Jorge F. Isah
INTRODUÇÃO
Na meditação anterior, observamos que Deus é a origem de todo o amor, e de que este é um atributo comunicável com o homem. Ou seja, somos capacitados por ele a amar. Pelo amor com que nos ama, e do qual somos objetos, somos capazes de amar. Na verdade, o homem é o receptáculo do amor divino; o mesmo amor com o qual Deus nos criou.
“Amados, amemo-nos uns aos outros; porque o amor é de Deus; e qualquer que ama é nascido de Deus e conhece a Deus.
Aquele que não ama não conhece a Deus; porque Deus é amor.” [1 Jo 4.7-8]
Entretanto, com a queda de Adão no Éden, e a consequente contaminação do pecado, o sentido do amor divino foi corrompido e afetado. De forma que o homem não somente afastou-se do amor [o distanciamento natural, tendo em vista a sua natureza antinatural], mas o negou, implantando em seu lugar o ódio e o mal, a antítese do amor. Tudo isso como manifestação de desamor e rejeição a Deus.
Ora, se rejeito algo divino, e o amor é divino, rejeito o próprio Deus, e é esta rejeição que leva o homem a anelar o ódio e o mal; a confrontação e oposição a Deus pelo que ele é, resultando no pecado como única forma de refletir a insurreição contra o Criador.
O bem que o homem negou, foi ocupado naturalmente pelo seu oposto: o mal; o amor igualmente negado foi ocupado pelo ódio; a santidade pelo pecado. Deus por um ídolo ou ídolos. E a marca de todas essas “ocupações” não é outra senão o afastamento de Deus; movimentos com o fim de expurga-lo, negá-lo, em um sentimento de aversão profunda, o estado de demência em que se reputa capaz destruí-lo. Como não é capaz, o homem trata de construir em si mesmo a figura diabólica, pela ausência do bem e a superabundância do mal.

## Instrução da tarefa 1
Extraia do trecho sobre o amor de Deus a passagem que vai de "Ora, se rejeito" a "contra o Criador.", sem alterar nada.
## Instrução da tarefa 2
No parágrafo do trecho sobre o amor de Deus que começa com "O bem que o homem negou", liste cada coisa negada e aquilo que passou a ocupar o seu lugar.
Baseie-se somente no trecho do documento.

## Itens fornecidos
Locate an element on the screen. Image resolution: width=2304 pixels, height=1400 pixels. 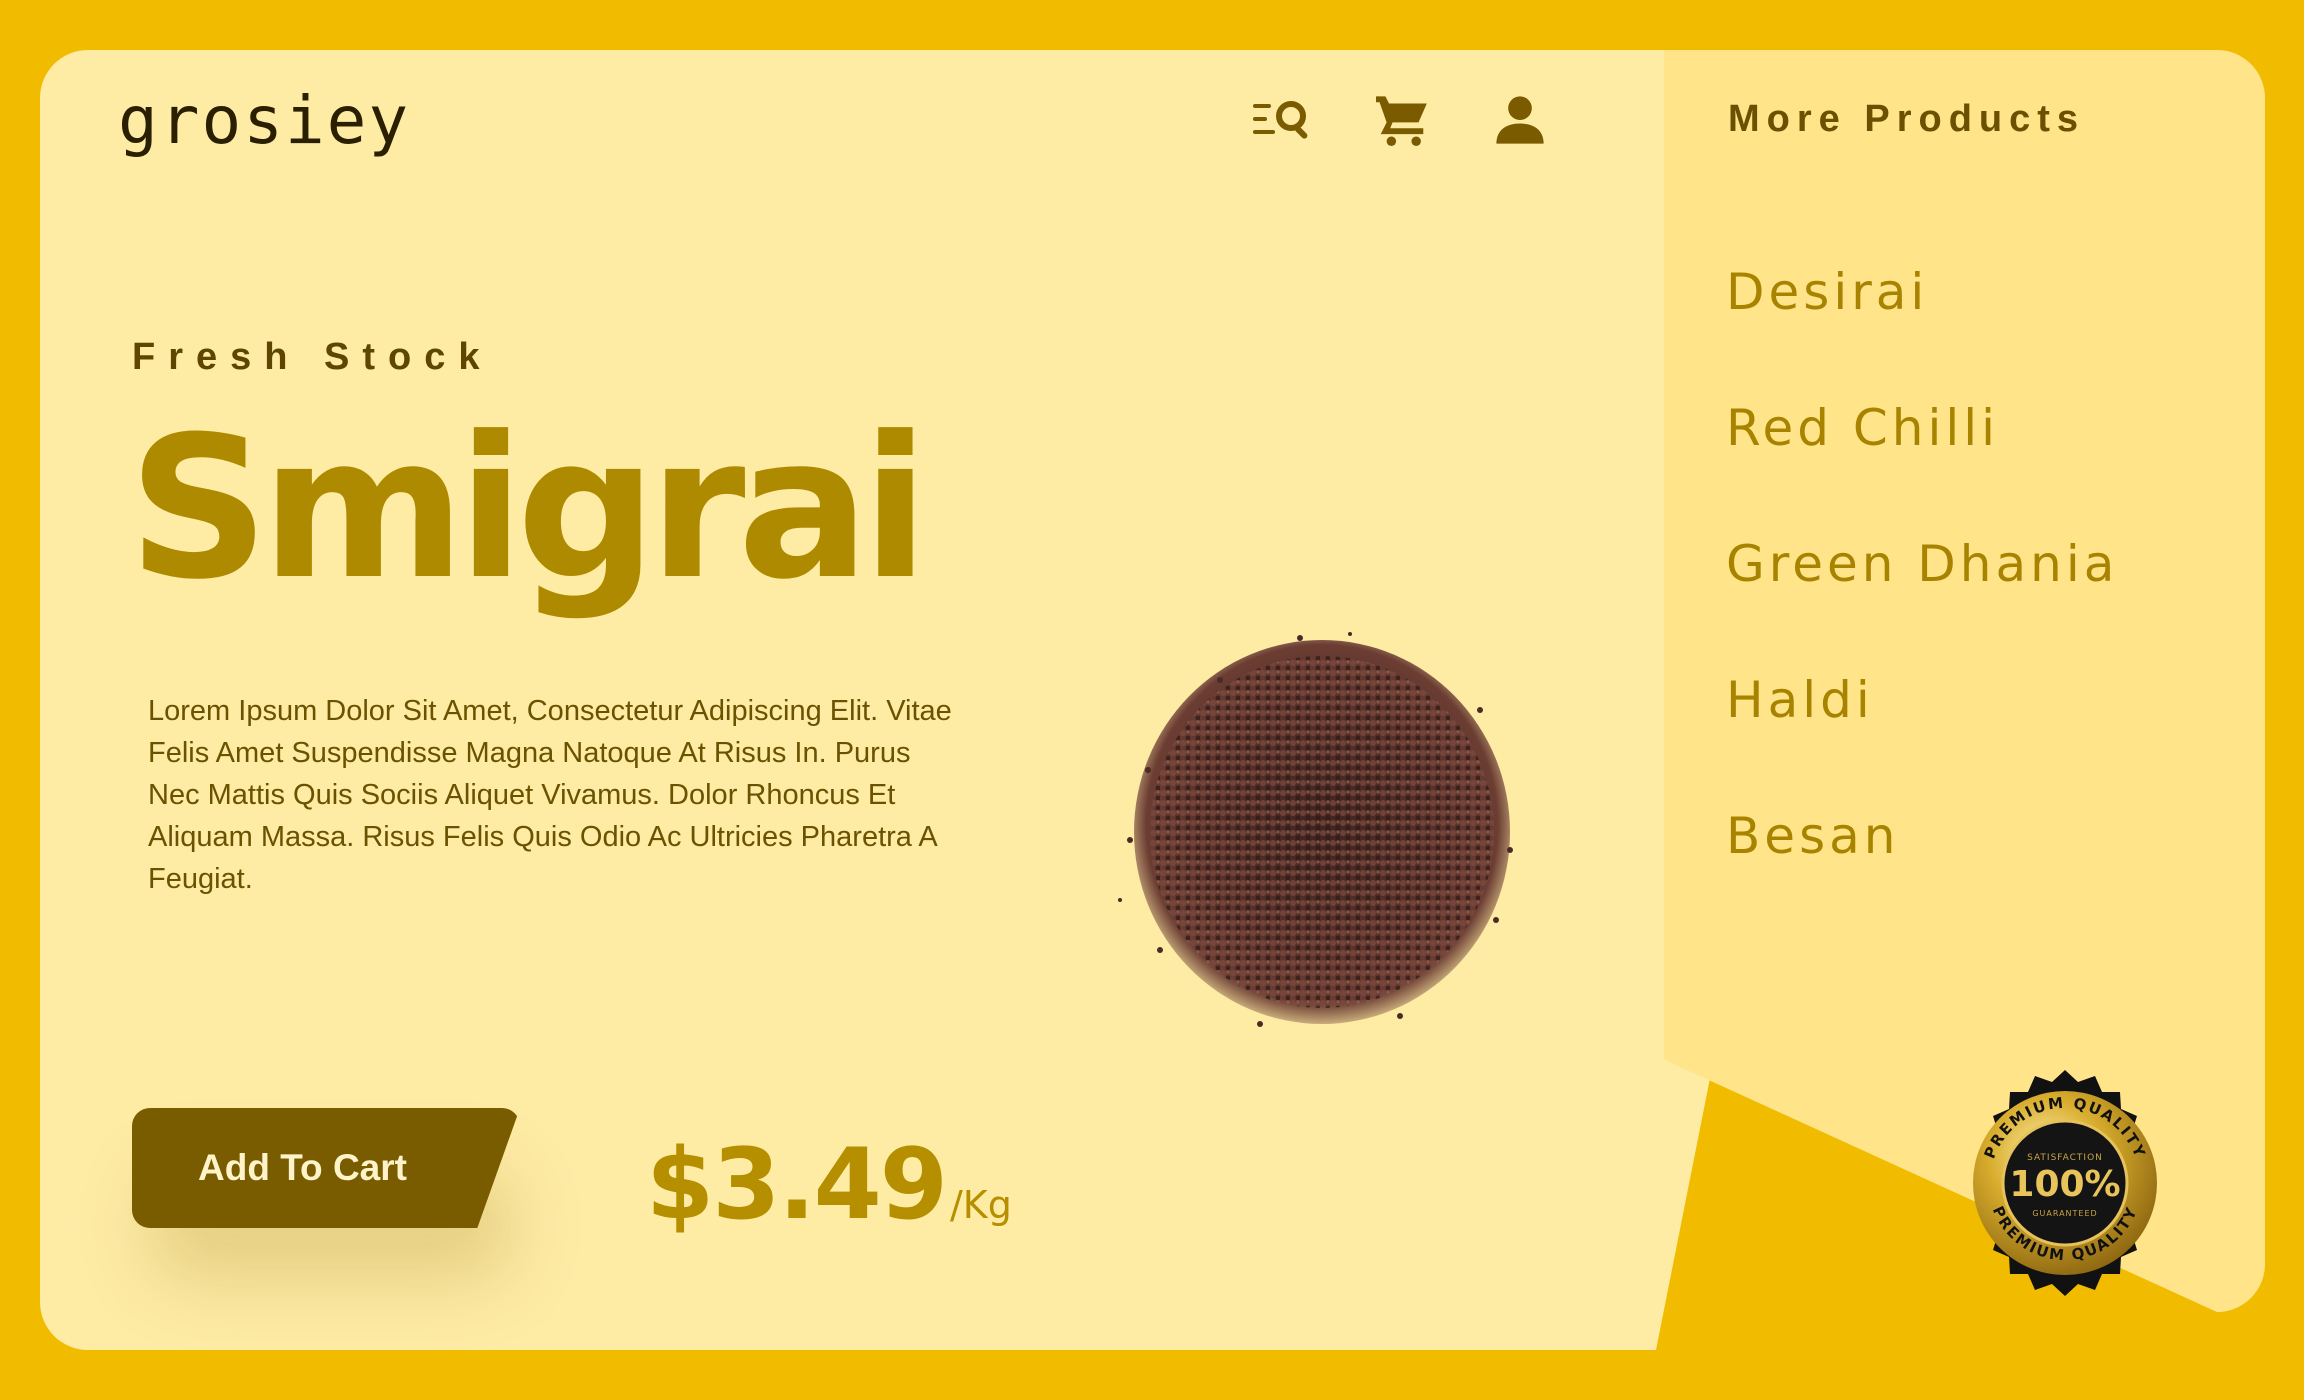
badge-value: 100% is located at coordinates (2064, 1184).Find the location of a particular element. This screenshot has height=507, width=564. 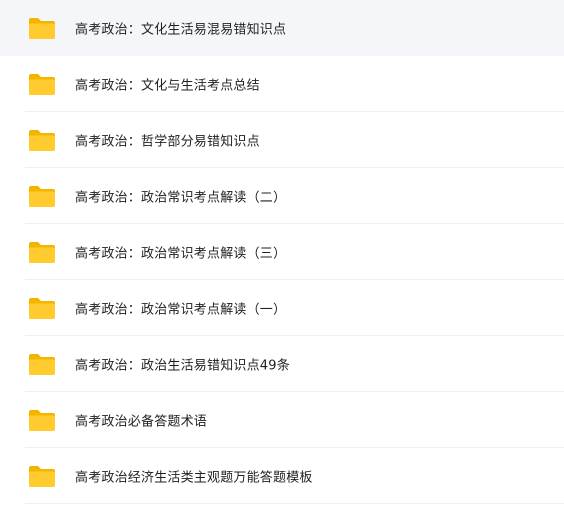

file-row: 高考政治：哲学部分易错知识点 is located at coordinates (282, 140).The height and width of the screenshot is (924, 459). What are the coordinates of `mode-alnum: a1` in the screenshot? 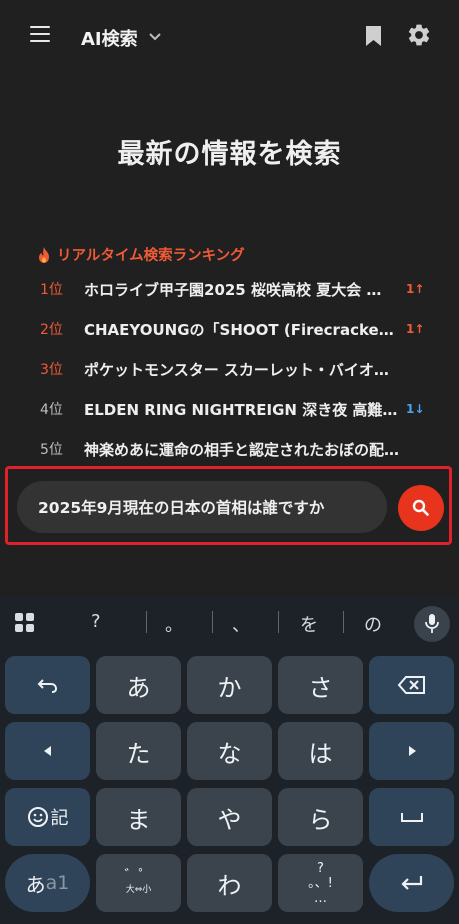 It's located at (58, 883).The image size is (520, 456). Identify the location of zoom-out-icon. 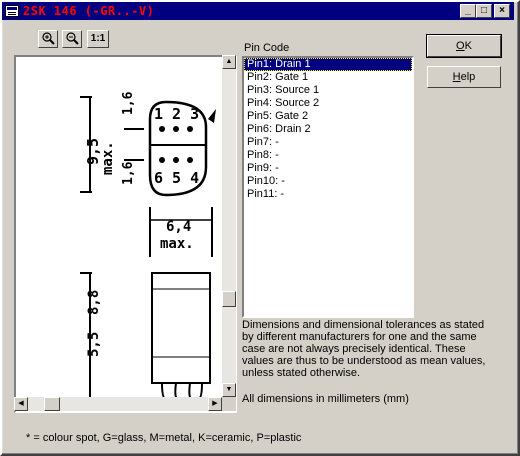
(72, 38).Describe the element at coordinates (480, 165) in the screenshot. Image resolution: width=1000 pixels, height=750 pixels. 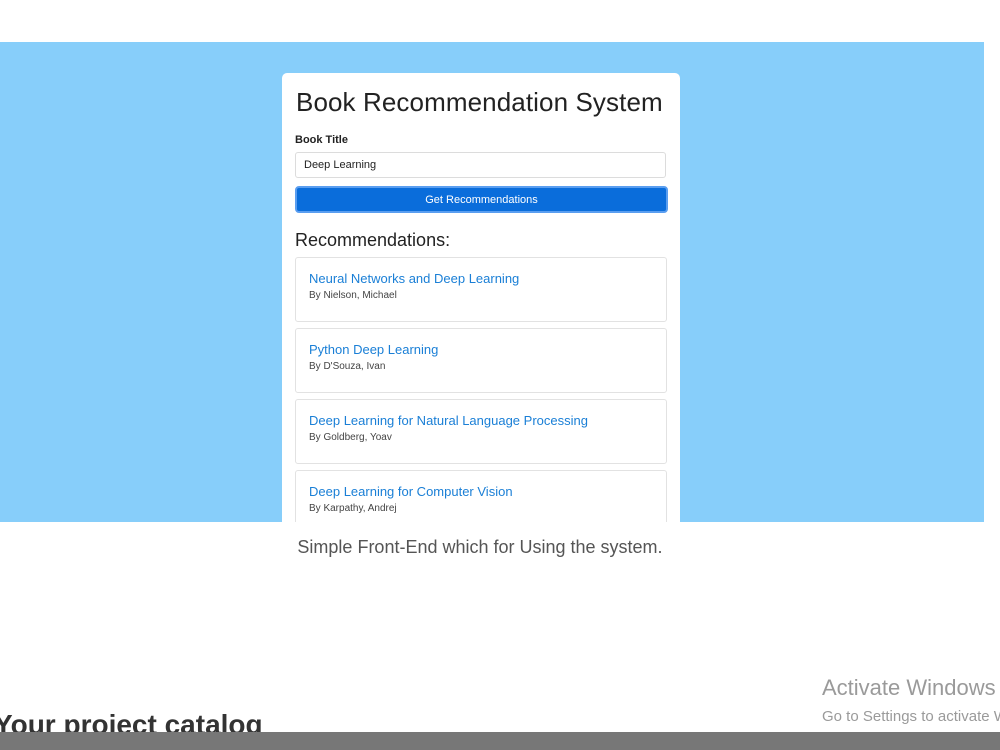
I see `book-title-input` at that location.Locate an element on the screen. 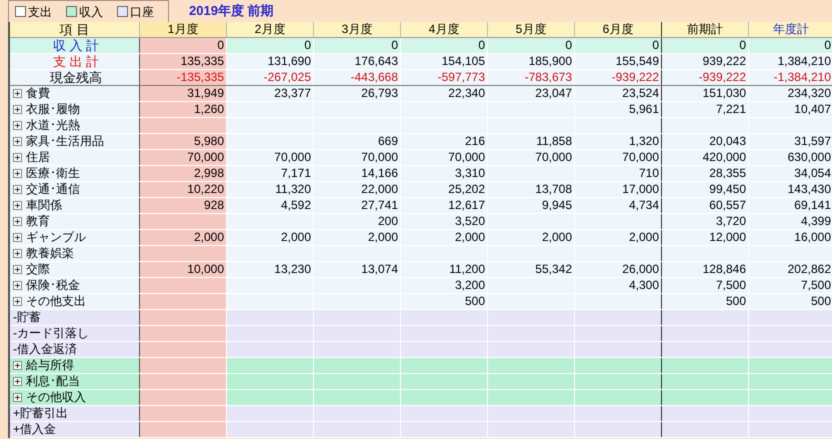 The height and width of the screenshot is (439, 832). value-cell: 31,597 is located at coordinates (790, 142).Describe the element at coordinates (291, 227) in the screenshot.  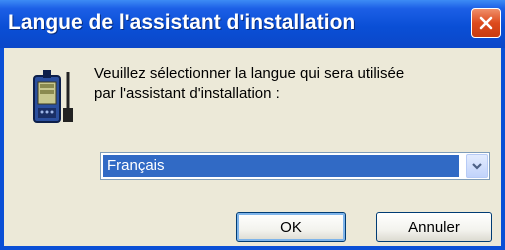
I see `ok-button: OK` at that location.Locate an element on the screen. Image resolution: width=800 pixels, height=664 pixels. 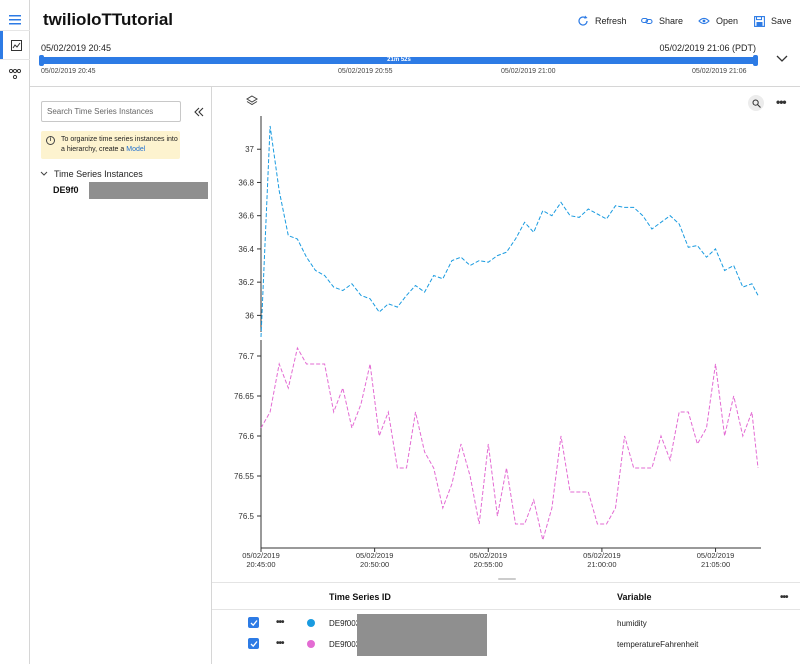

## Resultado da tarefa 1
Ora, se rejeito algo divino, e o amor é divino, rejeito o próprio Deus, e é esta rejeição que leva o homem a anelar o ódio e o mal; a confrontação e oposição a Deus pelo que ele é, resultando no pecado como única forma de refletir a insurreição contra o Criador.

## Resultado da tarefa 2
- O bem: ocupado pelo mal
- O amor: ocupado pelo ódio
- A santidade: ocupada pelo pecado
- Deus: ocupado por um ídolo ou ídolos